Ms. Fiore was born on September 3, 1930, in Pignataro, Italy. Her father, John Longo, returned to the United States, where he had been working, while his wife was pregnant with Ms. Fiore, and so she did not meet him until she was 8 years old.
Ms. Fiore and her mother, Antoinette, came to the United States in 1948, neither of them speaking a word of English. She resumed her education, which began in boarding school in Italy and continued with a tutor after the outbreak of World War II, by studying English at PS 1 in Long Island City and obtaining her high school equivalency diploma at Bryant High School. While working as an office manager during the day at Queens Structure Corporation, a commercial construction company that her father co-founded, Ms. Fiore attended Hunter College at night, studying Italian and French literature. She obtained her degree in 1960 and continued to take courses toward a master’s degree in childhood education.
On June 23, 1962, she married Dr. Americo Saverio Fiore, who she met at a Halloween party. Dr. Fiore, a radiologist, began working in Southampton in January 1968; the rest of the family followed in 1969.

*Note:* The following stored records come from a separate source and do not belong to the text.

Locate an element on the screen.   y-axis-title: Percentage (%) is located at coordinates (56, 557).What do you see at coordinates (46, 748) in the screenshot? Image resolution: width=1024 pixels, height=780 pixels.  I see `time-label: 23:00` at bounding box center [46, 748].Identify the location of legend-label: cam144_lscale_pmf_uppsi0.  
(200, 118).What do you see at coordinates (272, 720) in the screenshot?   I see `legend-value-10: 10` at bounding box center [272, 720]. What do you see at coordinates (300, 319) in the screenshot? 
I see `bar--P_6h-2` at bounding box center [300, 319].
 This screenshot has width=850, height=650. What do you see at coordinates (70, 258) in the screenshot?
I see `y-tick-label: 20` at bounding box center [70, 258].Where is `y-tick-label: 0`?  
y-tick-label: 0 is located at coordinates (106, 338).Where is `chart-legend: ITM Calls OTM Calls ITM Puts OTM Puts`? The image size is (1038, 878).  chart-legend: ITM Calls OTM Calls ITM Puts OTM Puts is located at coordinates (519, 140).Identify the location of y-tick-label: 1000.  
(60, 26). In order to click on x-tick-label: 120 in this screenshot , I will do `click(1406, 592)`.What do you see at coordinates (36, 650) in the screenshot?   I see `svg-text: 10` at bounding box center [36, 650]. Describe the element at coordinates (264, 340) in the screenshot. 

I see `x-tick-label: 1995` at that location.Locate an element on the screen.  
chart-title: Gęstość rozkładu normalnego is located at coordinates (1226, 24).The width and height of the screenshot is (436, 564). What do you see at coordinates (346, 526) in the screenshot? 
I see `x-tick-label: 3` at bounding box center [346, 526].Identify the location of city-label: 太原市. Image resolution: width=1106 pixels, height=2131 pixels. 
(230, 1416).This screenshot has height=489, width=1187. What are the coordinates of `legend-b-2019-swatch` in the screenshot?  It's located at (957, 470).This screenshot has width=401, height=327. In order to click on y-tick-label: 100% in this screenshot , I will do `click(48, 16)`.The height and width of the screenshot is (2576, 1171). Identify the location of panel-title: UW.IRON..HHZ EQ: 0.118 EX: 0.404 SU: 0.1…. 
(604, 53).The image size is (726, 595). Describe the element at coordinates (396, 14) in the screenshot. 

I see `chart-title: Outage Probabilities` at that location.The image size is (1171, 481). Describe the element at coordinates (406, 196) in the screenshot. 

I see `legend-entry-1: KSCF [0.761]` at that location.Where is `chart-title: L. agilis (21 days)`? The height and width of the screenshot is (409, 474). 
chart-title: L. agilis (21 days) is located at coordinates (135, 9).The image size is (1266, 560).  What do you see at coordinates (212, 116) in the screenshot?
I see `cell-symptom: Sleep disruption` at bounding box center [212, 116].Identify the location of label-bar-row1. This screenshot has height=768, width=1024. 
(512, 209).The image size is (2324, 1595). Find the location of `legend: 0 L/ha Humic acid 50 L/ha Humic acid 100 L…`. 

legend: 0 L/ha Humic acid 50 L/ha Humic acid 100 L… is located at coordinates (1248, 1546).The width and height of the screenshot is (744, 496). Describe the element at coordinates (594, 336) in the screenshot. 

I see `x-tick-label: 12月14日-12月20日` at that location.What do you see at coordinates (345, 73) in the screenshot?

Survivors said Ms. Fiore was unquestionably the matriarch of the Fiore family. She ruled with an iron fist and a wooden spoon. She wooed her children home for visits with her “legendary cooking, storybook holidays and generous spirit.” She was an extremely hard-working woman, who continued to commute to Queens from Southampton for years to work for her father while raising three small children. She loved the opera, the ballet, travel and good food and would happily take off by herself to enjoy these pleasures. Ms. Fiore sometimes referred to herself as “a poor stupid.” Survivors said, she was neither; her ability to quote Dante and recite poetry was only surpassed by her knack for finding the perfect Italian adage for any situation. She was a savvy businesswoman, a devoted wife, a mom with very high standards and a grandmother that threw out all the rules she had for her own kids when it came to her grandchildren.
Ms. Fiore is survived by three children, Maria Fiore of Hamburg, Germany, Antoinette “Tina” Fiore and husband Mark Zebrowski of Garden City, and Dr. Amory Fiore and wife Annette Caruso of Connecticut; and eight grandchildren, Francesca, Anna-Lisa and John-Luca Kutschera, Alexandra “Addie” and Maximilian “Max” Zebrowski and Nicholas, Christopher and Charlie Fiore. She is also survived by a sister, Maria Longo-Swiek of Maryland; two nephews, Michael and Peter Swiek; and a niece, Cristina Swiek and husband Waleed Matin; and many other family members and friends in the United States, Italy and Canada.
Visitation will be held at Brockett Funeral Home in Southampton on Friday, February 26, from 5 to 7 p.m. A funeral Mass will be held on Saturday, February 27, at 10 a.m. at the Basilica Parish of Sacred Hearts of Jesus and Mary Church in Southampton. Interment of ashes will be at a later date.
Memorial donations may be made to Southampton Hospital, 240 Meeting House Lane, Southampton, NY 11968.